START Data shown
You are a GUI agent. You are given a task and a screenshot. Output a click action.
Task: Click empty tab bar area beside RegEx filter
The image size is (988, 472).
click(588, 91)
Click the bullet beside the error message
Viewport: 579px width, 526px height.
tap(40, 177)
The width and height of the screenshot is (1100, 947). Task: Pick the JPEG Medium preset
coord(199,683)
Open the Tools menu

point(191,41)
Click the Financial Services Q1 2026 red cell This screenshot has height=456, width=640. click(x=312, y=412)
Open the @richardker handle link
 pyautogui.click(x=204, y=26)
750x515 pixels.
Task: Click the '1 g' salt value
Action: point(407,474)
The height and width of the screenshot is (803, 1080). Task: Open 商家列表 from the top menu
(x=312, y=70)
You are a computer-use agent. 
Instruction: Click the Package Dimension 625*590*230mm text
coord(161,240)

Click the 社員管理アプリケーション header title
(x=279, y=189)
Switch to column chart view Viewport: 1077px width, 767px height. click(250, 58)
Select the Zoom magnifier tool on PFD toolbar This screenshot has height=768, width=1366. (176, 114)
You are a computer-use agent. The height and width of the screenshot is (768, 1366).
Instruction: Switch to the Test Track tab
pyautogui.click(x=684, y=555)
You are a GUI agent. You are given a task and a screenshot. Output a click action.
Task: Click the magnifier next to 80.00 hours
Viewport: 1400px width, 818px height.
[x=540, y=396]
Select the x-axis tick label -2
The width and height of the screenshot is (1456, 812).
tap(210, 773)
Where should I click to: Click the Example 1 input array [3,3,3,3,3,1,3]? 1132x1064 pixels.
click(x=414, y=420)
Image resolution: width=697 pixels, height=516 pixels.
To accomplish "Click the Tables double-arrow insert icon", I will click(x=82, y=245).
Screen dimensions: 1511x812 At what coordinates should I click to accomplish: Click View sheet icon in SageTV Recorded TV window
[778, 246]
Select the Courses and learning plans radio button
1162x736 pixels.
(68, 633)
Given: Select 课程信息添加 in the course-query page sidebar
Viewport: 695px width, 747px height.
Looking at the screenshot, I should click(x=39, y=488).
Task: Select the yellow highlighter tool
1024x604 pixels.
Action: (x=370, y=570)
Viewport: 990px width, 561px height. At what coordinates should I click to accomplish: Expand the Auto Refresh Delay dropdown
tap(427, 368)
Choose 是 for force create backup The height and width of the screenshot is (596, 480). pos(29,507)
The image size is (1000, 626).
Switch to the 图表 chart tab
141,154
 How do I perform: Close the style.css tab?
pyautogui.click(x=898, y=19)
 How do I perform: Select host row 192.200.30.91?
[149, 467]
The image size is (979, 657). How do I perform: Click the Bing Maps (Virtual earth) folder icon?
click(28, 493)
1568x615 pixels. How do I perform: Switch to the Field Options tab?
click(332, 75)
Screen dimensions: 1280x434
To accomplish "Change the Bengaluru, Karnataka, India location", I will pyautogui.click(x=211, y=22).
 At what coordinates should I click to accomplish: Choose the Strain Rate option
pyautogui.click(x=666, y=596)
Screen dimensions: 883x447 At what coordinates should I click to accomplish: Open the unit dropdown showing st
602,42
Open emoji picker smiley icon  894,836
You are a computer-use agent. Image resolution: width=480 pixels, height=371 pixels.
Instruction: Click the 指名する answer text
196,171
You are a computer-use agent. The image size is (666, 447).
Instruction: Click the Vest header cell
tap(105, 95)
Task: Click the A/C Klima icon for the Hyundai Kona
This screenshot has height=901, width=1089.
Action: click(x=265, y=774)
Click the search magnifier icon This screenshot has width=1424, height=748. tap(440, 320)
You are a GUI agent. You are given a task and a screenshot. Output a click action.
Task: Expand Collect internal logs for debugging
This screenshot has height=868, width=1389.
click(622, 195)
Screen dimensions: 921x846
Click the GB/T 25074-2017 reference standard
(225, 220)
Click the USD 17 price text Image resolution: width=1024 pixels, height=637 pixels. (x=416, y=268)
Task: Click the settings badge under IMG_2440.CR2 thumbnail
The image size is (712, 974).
END Data shown
If a line in the entries holds the string "agent", count it, then state the total and nothing more.

[Exercise result] 7